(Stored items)
>>>
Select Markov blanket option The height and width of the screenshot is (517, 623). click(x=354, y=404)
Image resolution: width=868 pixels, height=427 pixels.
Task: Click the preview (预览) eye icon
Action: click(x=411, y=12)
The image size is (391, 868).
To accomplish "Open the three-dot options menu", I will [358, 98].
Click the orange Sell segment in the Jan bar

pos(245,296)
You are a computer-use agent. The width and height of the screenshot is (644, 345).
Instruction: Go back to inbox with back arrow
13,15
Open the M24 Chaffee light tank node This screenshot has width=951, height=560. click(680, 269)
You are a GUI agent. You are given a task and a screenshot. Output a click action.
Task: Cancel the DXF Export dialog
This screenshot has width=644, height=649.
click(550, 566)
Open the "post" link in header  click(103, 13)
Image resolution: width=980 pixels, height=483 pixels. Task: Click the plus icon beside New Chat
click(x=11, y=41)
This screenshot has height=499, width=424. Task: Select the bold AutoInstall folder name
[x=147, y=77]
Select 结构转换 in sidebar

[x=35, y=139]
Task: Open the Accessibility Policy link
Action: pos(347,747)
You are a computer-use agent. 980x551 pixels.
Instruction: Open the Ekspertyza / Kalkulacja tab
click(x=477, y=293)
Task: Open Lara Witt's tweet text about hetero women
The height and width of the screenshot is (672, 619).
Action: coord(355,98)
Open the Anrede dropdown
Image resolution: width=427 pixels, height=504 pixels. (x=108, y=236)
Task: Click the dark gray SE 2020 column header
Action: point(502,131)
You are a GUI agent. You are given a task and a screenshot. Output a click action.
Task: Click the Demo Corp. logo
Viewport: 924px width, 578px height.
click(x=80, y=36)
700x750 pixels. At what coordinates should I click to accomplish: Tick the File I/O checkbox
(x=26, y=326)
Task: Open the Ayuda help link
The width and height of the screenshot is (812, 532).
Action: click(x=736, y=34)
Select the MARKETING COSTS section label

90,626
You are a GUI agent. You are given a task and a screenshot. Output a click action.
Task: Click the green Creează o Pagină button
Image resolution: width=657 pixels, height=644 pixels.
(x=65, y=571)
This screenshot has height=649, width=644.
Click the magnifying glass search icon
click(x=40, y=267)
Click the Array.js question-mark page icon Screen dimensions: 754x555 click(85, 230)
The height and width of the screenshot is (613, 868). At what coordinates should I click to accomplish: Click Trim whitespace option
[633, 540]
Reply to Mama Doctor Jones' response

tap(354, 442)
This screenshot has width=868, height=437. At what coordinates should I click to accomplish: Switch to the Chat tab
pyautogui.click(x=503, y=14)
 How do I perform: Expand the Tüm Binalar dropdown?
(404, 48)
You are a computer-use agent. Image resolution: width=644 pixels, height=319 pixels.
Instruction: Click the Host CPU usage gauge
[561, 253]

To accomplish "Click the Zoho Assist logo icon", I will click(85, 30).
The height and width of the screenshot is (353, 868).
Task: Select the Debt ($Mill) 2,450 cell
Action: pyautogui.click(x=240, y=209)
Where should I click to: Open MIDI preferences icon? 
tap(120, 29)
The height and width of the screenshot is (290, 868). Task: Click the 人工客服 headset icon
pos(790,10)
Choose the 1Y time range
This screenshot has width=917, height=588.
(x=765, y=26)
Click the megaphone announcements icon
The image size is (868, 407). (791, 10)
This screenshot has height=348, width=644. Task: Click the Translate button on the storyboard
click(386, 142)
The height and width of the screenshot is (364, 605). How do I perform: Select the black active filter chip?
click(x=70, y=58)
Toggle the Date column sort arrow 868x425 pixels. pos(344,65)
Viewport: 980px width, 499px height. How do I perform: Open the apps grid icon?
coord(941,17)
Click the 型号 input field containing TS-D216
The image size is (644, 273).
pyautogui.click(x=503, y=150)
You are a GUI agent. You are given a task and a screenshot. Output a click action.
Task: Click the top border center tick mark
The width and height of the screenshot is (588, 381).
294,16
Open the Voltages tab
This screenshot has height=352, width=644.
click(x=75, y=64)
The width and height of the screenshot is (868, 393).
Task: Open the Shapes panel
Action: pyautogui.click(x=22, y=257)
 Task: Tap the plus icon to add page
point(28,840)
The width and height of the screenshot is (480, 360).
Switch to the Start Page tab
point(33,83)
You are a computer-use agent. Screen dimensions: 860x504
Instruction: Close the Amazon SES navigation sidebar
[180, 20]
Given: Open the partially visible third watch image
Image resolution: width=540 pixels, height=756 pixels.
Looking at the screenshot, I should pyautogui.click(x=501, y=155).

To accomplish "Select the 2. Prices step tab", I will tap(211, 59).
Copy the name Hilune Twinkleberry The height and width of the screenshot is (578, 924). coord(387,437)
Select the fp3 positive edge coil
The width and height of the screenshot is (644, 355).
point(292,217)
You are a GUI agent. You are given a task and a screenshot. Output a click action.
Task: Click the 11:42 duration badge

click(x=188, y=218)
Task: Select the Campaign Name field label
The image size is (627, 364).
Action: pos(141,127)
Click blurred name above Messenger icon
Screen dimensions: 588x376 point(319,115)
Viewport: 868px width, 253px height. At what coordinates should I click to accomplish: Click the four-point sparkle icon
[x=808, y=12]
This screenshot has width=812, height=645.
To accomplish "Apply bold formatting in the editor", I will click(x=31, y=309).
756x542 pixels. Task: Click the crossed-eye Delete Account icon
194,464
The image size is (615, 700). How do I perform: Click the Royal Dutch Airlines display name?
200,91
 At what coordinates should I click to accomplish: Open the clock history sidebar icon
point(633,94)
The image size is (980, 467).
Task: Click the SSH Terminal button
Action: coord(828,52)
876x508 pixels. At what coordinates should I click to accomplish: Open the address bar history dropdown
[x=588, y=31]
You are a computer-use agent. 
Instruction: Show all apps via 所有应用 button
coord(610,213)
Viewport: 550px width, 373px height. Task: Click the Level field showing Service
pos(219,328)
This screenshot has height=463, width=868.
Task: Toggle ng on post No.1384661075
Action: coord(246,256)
<<<
**Exercise details**.
Set down the preceding data verbatim. Every line belongs in the copy.

**Exercise solution**.
Select Markov blanket option The height and width of the screenshot is (517, 623). click(x=354, y=404)
Image resolution: width=868 pixels, height=427 pixels.
Task: Click the preview (预览) eye icon
Action: click(x=411, y=12)
The image size is (391, 868).
To accomplish "Open the three-dot options menu", I will [358, 98].
Click the orange Sell segment in the Jan bar

pos(245,296)
You are a computer-use agent. The width and height of the screenshot is (644, 345).
Instruction: Go back to inbox with back arrow
13,15
Open the M24 Chaffee light tank node This screenshot has width=951, height=560. click(680, 269)
You are a GUI agent. You are given a task and a screenshot. Output a click action.
Task: Cancel the DXF Export dialog
This screenshot has width=644, height=649.
click(550, 566)
Open the "post" link in header  click(103, 13)
Image resolution: width=980 pixels, height=483 pixels. Task: Click the plus icon beside New Chat
click(x=11, y=41)
This screenshot has height=499, width=424. Task: Select the bold AutoInstall folder name
[x=147, y=77]
Select 结构转换 in sidebar

[x=35, y=139]
Task: Open the Accessibility Policy link
Action: pos(347,747)
You are a computer-use agent. 980x551 pixels.
Instruction: Open the Ekspertyza / Kalkulacja tab
click(x=477, y=293)
Task: Open Lara Witt's tweet text about hetero women
The height and width of the screenshot is (672, 619).
Action: coord(355,98)
Open the Anrede dropdown
Image resolution: width=427 pixels, height=504 pixels. (x=108, y=236)
Task: Click the dark gray SE 2020 column header
Action: point(502,131)
You are a GUI agent. You are given a task and a screenshot. Output a click action.
Task: Click the Demo Corp. logo
Viewport: 924px width, 578px height.
click(x=80, y=36)
700x750 pixels. At what coordinates should I click to accomplish: Tick the File I/O checkbox
(x=26, y=326)
Task: Open the Ayuda help link
The width and height of the screenshot is (812, 532).
Action: click(x=736, y=34)
Select the MARKETING COSTS section label

90,626
You are a GUI agent. You are given a task and a screenshot. Output a click action.
Task: Click the green Creează o Pagină button
Image resolution: width=657 pixels, height=644 pixels.
(x=65, y=571)
This screenshot has height=649, width=644.
Click the magnifying glass search icon
click(x=40, y=267)
Click the Array.js question-mark page icon Screen dimensions: 754x555 click(85, 230)
The height and width of the screenshot is (613, 868). At what coordinates should I click to accomplish: Click Trim whitespace option
[633, 540]
Reply to Mama Doctor Jones' response

tap(354, 442)
This screenshot has width=868, height=437. At what coordinates should I click to accomplish: Switch to the Chat tab
pyautogui.click(x=503, y=14)
 How do I perform: Expand the Tüm Binalar dropdown?
(404, 48)
You are a computer-use agent. Image resolution: width=644 pixels, height=319 pixels.
Instruction: Click the Host CPU usage gauge
[561, 253]

To accomplish "Click the Zoho Assist logo icon", I will click(85, 30).
The height and width of the screenshot is (353, 868).
Task: Select the Debt ($Mill) 2,450 cell
Action: pyautogui.click(x=240, y=209)
Where should I click to: Open MIDI preferences icon? 
tap(120, 29)
The height and width of the screenshot is (290, 868). Task: Click the 人工客服 headset icon
pos(790,10)
Choose the 1Y time range
This screenshot has width=917, height=588.
(x=765, y=26)
Click the megaphone announcements icon
The image size is (868, 407). (791, 10)
This screenshot has height=348, width=644. Task: Click the Translate button on the storyboard
click(386, 142)
The height and width of the screenshot is (364, 605). How do I perform: Select the black active filter chip?
click(x=70, y=58)
Toggle the Date column sort arrow 868x425 pixels. pos(344,65)
Viewport: 980px width, 499px height. How do I perform: Open the apps grid icon?
coord(941,17)
Click the 型号 input field containing TS-D216
The image size is (644, 273).
pyautogui.click(x=503, y=150)
You are a GUI agent. You are given a task and a screenshot. Output a click action.
Task: Click the top border center tick mark
The width and height of the screenshot is (588, 381).
294,16
Open the Voltages tab
This screenshot has height=352, width=644.
click(x=75, y=64)
The width and height of the screenshot is (868, 393).
Task: Open the Shapes panel
Action: pyautogui.click(x=22, y=257)
 Task: Tap the plus icon to add page
point(28,840)
The width and height of the screenshot is (480, 360).
Switch to the Start Page tab
point(33,83)
You are a computer-use agent. Screen dimensions: 860x504
Instruction: Close the Amazon SES navigation sidebar
[180, 20]
Given: Open the partially visible third watch image
Image resolution: width=540 pixels, height=756 pixels.
Looking at the screenshot, I should pyautogui.click(x=501, y=155).

To accomplish "Select the 2. Prices step tab", I will tap(211, 59).
Copy the name Hilune Twinkleberry The height and width of the screenshot is (578, 924). coord(387,437)
Select the fp3 positive edge coil
The width and height of the screenshot is (644, 355).
point(292,217)
You are a GUI agent. You are given a task and a screenshot. Output a click action.
Task: Click the 11:42 duration badge

click(x=188, y=218)
Task: Select the Campaign Name field label
The image size is (627, 364).
Action: pos(141,127)
Click blurred name above Messenger icon
Screen dimensions: 588x376 point(319,115)
Viewport: 868px width, 253px height. At what coordinates should I click to accomplish: Click the four-point sparkle icon
[x=808, y=12]
This screenshot has width=812, height=645.
To accomplish "Apply bold formatting in the editor", I will click(x=31, y=309).
756x542 pixels. Task: Click the crossed-eye Delete Account icon
194,464
The image size is (615, 700). How do I perform: Click the Royal Dutch Airlines display name?
200,91
 At what coordinates should I click to accomplish: Open the clock history sidebar icon
point(633,94)
The image size is (980, 467).
Task: Click the SSH Terminal button
Action: coord(828,52)
876x508 pixels. At what coordinates should I click to accomplish: Open the address bar history dropdown
[x=588, y=31]
You are a computer-use agent. 
Instruction: Show all apps via 所有应用 button
coord(610,213)
Viewport: 550px width, 373px height. Task: Click the Level field showing Service
pos(219,328)
This screenshot has height=463, width=868.
Task: Toggle ng on post No.1384661075
Action: coord(246,256)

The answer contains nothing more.